Lo que era movimiento y sorpresa sensorial, sin embargo, se convierte en tableau vivant y previsibilidad narrativa en la última secuencia, en la cual una mujer desnuda es servida en banquete a un grupo de machos glotones. Todas las cartas ya están en la mesa – la venganza que se sigue es obvia y por eso menos fuerte – y el trabajo imaginario queda suspendido. En el afán de volverse claro en su mensaje, Imo ahora trabaja sobre un sistema significativo plenamente reconocible y que  negligencia la potencia del cine al destruir el código sensible, sacudirlo o refundarlo – gestos estético-políticos mucho más efectivos que la mera transmisión de una idea prefabricada, una vez que actúan simultáneamente sobre la imaginación, la racionalidad y la sensibilidad.

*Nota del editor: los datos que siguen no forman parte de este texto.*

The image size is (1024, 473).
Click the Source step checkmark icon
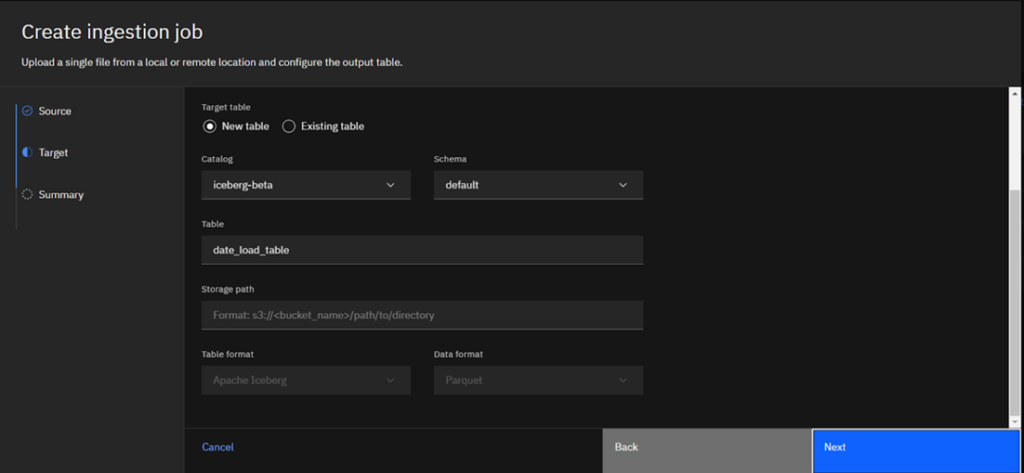pos(27,111)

Baixo Centro (Ewerton Belico y Samuel Marotta, 2018)

En Tiradentes 2018, Baixo Centro, de Ewerton Belico y Samuel Marotta (2017) es la película que ha asumido de manera más frontal la tarea de crearse una forma. Se trata de un filme coral, cuyas figuras dramáticas navegan la noche de Belo Horizonte en una búsqueda constante y desesperada por poblar por un instante sus solitudes paranoicas, asombradas por un pasado que insiste en reclamar su vigencia. En esos fragmentos de encuentros, vibra en los cuerpos de los actores la prodigiosa invención verbal de la película, un hallazgo dramatúrgico importante en una cinematografía que, recientemente, ostenta una ojeriza crónica a la palabra: largos monólogos singulares que, de pronto, animados por el calor de las voces de un elenco estupendo, se convierten en breves diálogos entrecortados, para luego volver a la dicción poética original.

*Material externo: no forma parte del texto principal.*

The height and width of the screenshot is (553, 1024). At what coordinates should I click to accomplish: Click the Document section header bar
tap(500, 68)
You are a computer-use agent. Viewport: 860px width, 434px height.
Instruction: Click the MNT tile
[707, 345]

Donde se espera un boy meets girl, una secuencia de fotos; donde se espera una escena de sexo, un juego de contacto-improvisación entre los cuerpos desnudos de la pareja principal que subvierte la expectativa, pero no es menos sensual; donde se esperan personajes, trayectorias, arco dramático, una multitud de fragmentos autónomos que se comunican secretamente, energizados por un montaje que asume el carácter fragmentario, pero logra un ritmo implacable – tanto en las modulaciones internas a cada bloque como en el conjunto. Hacia el tercio del final, hay una caída sensible – cuando las actuaciones de Alexandre de Sena y Cris Moreira se vuelven ilustrativas –, pero antes que termine la noche de la función Baixo Centro retoma la energía, al convocar una figura mítica de la religiosidad afrobrasileña, especie de deus ex machina que no viene para resolver la narrativa (puesto que no la hay), sino para elevar los humores humanos a la escala cósmica.

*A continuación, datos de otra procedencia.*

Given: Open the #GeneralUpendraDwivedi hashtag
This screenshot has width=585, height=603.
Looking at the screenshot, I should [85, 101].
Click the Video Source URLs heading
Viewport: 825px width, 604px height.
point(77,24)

En el compás de su banda sonora diversa y contagiosa (compuesta por trozos musicales pertenecientes a tradiciones diferentes, pero que se comunican orgánicamente), en la energía vital de sus actores y actrices sobresalientes, en el ritmo de las alteraciones dramatúrgicas y formales que se suceden a cada fragmento, Baixo Centro hace justicia a la tradición más valiosa del cine brasileño: la tradición de la invención intransigente, que no reconoce jerarquías entre sofisticación y visceralidad, que hace de la letra inerte palabra viva e incendiaria, que no confunde interrogar el presente con el adanismo que cree que el cine empezó ayer, que se apoya en los mejores fantasmas del pasado para saltar al vacío del futuro.